What you should do:
Make an exact copy of the data below, leaving out every picture.

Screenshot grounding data

====

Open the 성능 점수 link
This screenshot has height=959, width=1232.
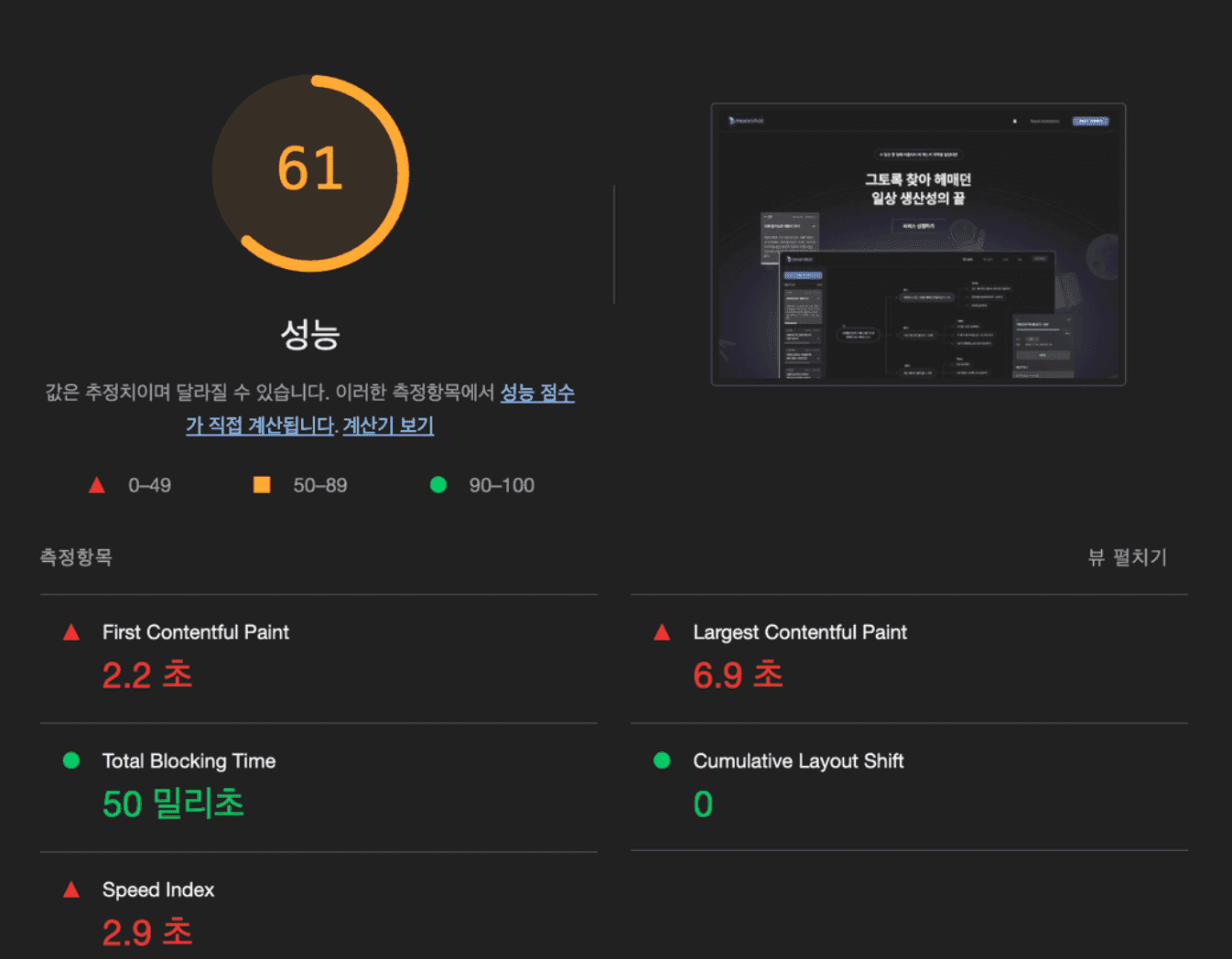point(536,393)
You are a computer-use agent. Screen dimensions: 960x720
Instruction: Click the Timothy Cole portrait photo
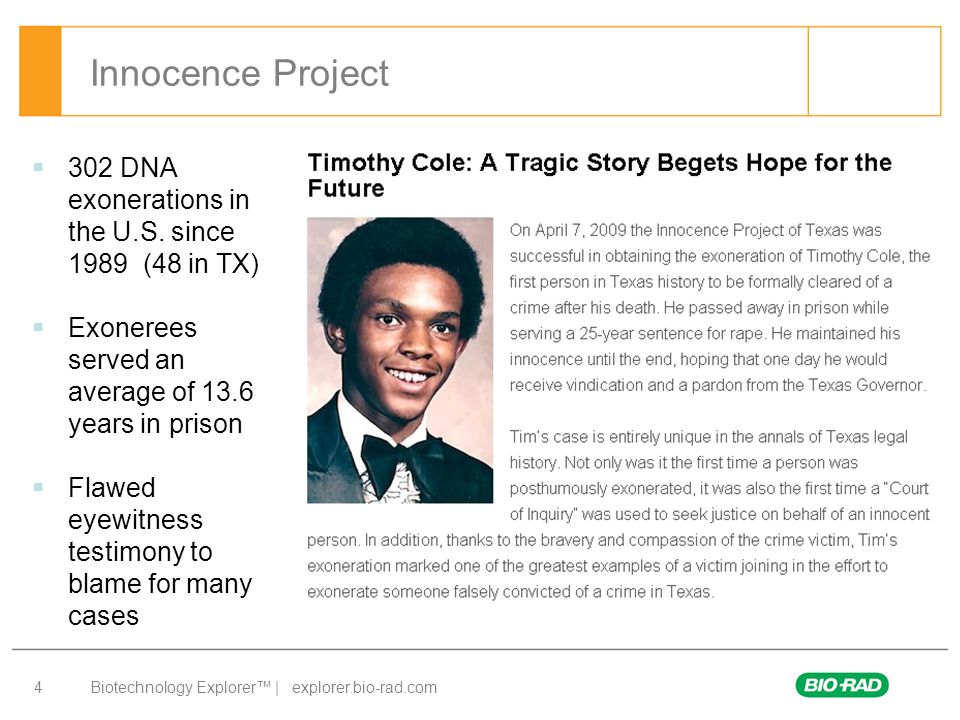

====

Result:
Open the 성능 점수 link
This screenshot has height=959, width=1232.
point(536,393)
You are a computer-use agent. Screen dimensions: 960x720
Instruction: Click the Timothy Cole portrait photo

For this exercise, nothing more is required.